→ **演習課題**:
**A.** 本文によると、2020年度の日本人留学生は何人でしたか。
**B.** 次の(i)〜(iii)が本文の内容と合っているかどうかを、それぞれ「はい」か「いいえ」で答えてください。判断の決め手となる本文の語句も、そのまま引用してください。
(i) 文科省は、今後5年をめどに留学生数をコロナ禍前の水準に戻すことを目標にしている。
(ii) 外国人留学生の就職率は、20年度に19年度より上昇した。
(iii) 末松文科相は、外国人留学生は希望者に対して相当数が入国できていると述べた。
**C.** 本文を、「コロナ禍で減少した外国人留学」という語句を含むところから「の影響で大きな打撃を受けた。」までの範囲で、一字も変えずに書き写してください。

→ **読解本文**:
コロナ禍で減少した外国人留学生数、日本人の海外留学生数を回復させようと、文科省は7月26日、高等教育を軸にしたグローバル政策の方向性を取りまとめた。今後5年をめどとして双方をコロナ禍前の水準に戻すことなどを目標に、①戦略的な外国人留学生の確保②産学官あげてのグローバル人材育成③大学等の真のグローバル化を進める基盤・ルールの整備――に取り組む。末松信介文科相は同日の閣議後会見で、「停滞した交流を一気に打開するために、リセットするくらいどんどん進めていきたい」と意気込んだ。
日本学生支援機構によると、2020年度の日本人留学生は1487人で、18年度の11万5146人に比べ、98.6%の減少。外国人留学生の受け入れも21年度は24万2444人で、19年度の31万2214人と比べ、2割以上減少した。加えて、外国人留学生の就職率も20年度は39.9%と19年度の47.6%に比べ減少するなど、学生の国際交流は新型コロナウイルス感染拡大の影響で大きな打撃を受けた。
会見で末松文科相は「学生の国際交流はコロナ禍で深刻な影響を受けた一方、外国人留学生は希望者に対して相当数が入国できている。日本人の海外留学についても、徐々に再開に向けた準備が進められている。国際的な学生交流の回復の兆しが見えてきた中で、立て直しに向けた今後の政策の方向性を示す必要があった」と取りまとめた理由を説明した。
目標・施策の方向性として、留学生の回復のほかに、▽優秀な外国人留学生を呼び込み、企業・地域などに定着▽企業、地方自治体の参画と、段階に応じた海外留学支援を推進▽国内外の基盤・制度を整備し、真のグローバル化を進め、質の高い国際流動性を実現▽オンラインを効果的に活用し、新たな形式での国際的な教育・交流活動の拡大や大学間連携を推進▽高等教育への足掛かりとなる高校段階からの国際交流、日本語教育機関の水準の維持向上――を挙げた。

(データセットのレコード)
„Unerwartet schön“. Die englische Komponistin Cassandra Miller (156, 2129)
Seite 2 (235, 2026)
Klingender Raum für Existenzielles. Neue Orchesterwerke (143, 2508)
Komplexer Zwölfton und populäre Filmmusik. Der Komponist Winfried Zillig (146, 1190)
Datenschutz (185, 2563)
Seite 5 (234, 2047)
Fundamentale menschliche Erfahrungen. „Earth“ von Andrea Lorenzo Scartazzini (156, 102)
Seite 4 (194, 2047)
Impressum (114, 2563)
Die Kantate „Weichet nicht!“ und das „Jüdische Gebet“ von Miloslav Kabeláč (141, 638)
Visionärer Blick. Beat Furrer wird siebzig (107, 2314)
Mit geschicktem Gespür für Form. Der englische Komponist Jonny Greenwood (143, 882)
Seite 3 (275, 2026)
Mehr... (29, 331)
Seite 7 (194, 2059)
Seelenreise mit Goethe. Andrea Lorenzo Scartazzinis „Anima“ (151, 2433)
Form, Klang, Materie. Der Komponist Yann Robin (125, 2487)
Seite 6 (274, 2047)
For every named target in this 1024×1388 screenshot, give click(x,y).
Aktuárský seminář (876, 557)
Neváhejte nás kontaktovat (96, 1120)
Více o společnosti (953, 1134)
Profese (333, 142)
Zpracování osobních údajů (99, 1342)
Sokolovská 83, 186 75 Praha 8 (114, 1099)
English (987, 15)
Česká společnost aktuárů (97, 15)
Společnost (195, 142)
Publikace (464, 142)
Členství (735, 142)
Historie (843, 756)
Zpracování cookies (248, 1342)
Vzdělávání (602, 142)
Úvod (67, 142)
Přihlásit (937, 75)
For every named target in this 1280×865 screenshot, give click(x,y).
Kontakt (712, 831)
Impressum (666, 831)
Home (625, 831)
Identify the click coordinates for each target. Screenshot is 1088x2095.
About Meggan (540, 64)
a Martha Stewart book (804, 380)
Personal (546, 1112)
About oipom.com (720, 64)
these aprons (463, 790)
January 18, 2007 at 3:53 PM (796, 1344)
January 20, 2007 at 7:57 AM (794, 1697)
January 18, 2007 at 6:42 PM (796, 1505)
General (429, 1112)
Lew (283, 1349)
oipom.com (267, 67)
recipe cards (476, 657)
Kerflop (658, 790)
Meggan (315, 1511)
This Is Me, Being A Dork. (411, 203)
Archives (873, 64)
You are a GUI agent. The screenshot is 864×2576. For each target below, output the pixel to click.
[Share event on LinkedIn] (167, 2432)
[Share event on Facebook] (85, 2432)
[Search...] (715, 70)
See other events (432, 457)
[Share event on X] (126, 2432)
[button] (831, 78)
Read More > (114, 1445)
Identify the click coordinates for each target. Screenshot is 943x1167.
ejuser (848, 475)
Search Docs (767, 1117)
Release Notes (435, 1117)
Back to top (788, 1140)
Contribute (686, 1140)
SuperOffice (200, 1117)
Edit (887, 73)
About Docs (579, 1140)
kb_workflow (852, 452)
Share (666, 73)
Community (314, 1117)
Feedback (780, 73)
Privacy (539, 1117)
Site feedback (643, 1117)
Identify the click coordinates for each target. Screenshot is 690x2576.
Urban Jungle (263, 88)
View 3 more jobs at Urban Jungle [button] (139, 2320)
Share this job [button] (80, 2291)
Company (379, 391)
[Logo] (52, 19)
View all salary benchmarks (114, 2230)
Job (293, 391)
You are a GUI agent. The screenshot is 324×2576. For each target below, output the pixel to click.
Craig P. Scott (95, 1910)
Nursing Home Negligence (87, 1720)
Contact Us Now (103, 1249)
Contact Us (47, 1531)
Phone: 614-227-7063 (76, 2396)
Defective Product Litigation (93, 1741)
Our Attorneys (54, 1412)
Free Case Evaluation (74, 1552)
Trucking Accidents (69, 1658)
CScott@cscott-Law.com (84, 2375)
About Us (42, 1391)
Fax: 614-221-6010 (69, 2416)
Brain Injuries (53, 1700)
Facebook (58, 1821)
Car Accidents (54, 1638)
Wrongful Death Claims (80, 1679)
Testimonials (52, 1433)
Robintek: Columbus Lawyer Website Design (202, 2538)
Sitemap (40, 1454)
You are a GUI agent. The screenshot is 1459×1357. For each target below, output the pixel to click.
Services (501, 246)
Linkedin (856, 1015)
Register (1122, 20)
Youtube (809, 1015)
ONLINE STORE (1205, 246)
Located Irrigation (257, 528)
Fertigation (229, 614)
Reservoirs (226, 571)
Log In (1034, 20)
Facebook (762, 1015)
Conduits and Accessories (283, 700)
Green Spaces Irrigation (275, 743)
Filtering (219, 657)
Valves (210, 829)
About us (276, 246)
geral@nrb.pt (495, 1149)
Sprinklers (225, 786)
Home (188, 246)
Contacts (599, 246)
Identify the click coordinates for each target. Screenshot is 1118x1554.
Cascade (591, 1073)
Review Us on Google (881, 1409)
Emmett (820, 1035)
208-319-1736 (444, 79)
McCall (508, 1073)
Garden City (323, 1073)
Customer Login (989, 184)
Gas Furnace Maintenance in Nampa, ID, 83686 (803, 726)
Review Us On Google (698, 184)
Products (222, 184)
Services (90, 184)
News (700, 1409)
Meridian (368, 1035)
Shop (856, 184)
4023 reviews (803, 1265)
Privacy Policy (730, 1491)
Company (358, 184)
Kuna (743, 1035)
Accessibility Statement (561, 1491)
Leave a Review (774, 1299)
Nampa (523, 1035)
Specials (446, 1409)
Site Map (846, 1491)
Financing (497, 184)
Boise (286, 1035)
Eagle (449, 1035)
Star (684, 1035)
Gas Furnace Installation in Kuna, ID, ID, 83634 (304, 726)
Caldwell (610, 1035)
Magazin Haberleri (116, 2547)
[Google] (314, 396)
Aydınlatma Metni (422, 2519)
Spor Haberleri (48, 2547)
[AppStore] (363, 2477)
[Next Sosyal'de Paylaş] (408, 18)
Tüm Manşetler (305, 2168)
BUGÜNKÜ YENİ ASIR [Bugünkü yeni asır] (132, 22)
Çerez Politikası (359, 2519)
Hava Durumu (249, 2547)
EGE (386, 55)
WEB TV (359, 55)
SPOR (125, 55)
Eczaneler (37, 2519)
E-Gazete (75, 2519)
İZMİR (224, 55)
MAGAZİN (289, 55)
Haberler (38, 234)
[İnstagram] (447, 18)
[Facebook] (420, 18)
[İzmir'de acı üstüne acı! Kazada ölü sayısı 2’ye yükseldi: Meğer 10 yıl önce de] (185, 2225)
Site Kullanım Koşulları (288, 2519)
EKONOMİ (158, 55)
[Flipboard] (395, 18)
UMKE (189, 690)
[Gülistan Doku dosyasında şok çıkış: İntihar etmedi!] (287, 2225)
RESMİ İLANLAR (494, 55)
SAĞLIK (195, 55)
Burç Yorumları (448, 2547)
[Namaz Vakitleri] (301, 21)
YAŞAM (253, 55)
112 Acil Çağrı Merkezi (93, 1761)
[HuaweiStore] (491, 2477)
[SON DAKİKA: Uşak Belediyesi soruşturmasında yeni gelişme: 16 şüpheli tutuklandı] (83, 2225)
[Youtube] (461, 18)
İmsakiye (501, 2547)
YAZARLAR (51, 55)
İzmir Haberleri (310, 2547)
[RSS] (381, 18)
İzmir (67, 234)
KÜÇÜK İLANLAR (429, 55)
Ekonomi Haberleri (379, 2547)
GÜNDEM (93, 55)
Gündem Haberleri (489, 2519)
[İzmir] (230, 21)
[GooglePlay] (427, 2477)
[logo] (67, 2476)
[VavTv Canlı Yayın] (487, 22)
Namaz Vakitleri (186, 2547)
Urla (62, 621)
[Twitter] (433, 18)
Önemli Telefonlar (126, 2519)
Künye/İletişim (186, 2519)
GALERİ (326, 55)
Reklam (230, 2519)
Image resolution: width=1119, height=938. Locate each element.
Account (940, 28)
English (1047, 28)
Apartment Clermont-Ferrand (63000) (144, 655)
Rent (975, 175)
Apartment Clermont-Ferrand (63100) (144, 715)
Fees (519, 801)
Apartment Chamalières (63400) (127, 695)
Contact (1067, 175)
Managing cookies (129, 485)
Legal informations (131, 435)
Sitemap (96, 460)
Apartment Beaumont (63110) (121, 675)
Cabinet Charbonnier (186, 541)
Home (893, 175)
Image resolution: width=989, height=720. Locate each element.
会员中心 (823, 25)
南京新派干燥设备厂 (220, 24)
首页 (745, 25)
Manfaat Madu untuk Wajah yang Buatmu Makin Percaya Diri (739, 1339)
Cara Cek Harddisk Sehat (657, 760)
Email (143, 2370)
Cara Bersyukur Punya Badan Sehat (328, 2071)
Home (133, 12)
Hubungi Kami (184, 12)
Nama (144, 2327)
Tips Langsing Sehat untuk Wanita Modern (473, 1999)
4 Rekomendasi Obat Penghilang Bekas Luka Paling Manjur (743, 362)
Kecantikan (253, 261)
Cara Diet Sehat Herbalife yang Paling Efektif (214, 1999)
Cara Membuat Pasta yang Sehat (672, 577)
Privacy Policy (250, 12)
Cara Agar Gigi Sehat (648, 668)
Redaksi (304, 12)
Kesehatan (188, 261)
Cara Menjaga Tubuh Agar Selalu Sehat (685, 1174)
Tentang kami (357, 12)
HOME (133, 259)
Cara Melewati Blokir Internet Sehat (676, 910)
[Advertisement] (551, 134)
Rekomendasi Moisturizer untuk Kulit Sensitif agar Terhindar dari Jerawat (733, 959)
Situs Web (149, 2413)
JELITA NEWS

→ **課題別解答**:
**A.** 1487人です。

**B.**
(i) はい。「今後5年をめどとして双方をコロナ禍前の水準に戻すことなどを目標に」
(ii) いいえ。「20年度は39.9%と19年度の47.6%に比べ減少する」
(iii) はい。「外国人留学生は希望者に対して相当数が入国できている」

**C.**
コロナ禍で減少した外国人留学生数、日本人の海外留学生数を回復させようと、文科省は7月26日、高等教育を軸にしたグローバル政策の方向性を取りまとめた。今後5年をめどとして双方をコロナ禍前の水準に戻すことなどを目標に、①戦略的な外国人留学生の確保②産学官あげてのグローバル人材育成③大学等の真のグローバル化を進める基盤・ルールの整備――に取り組む。末松信介文科相は同日の閣議後会見で、「停滞した交流を一気に打開するために、リセットするくらいどんどん進めていきたい」と意気込んだ。
日本学生支援機構によると、2020年度の日本人留学生は1487人で、18年度の11万5146人に比べ、98.6%の減少。外国人留学生の受け入れも21年度は24万2444人で、19年度の31万2214人と比べ、2割以上減少した。加えて、外国人留学生の就職率も20年度は39.9%と19年度の47.6%に比べ減少するなど、学生の国際交流は新型コロナウイルス感染拡大の影響で大きな打撃を受けた。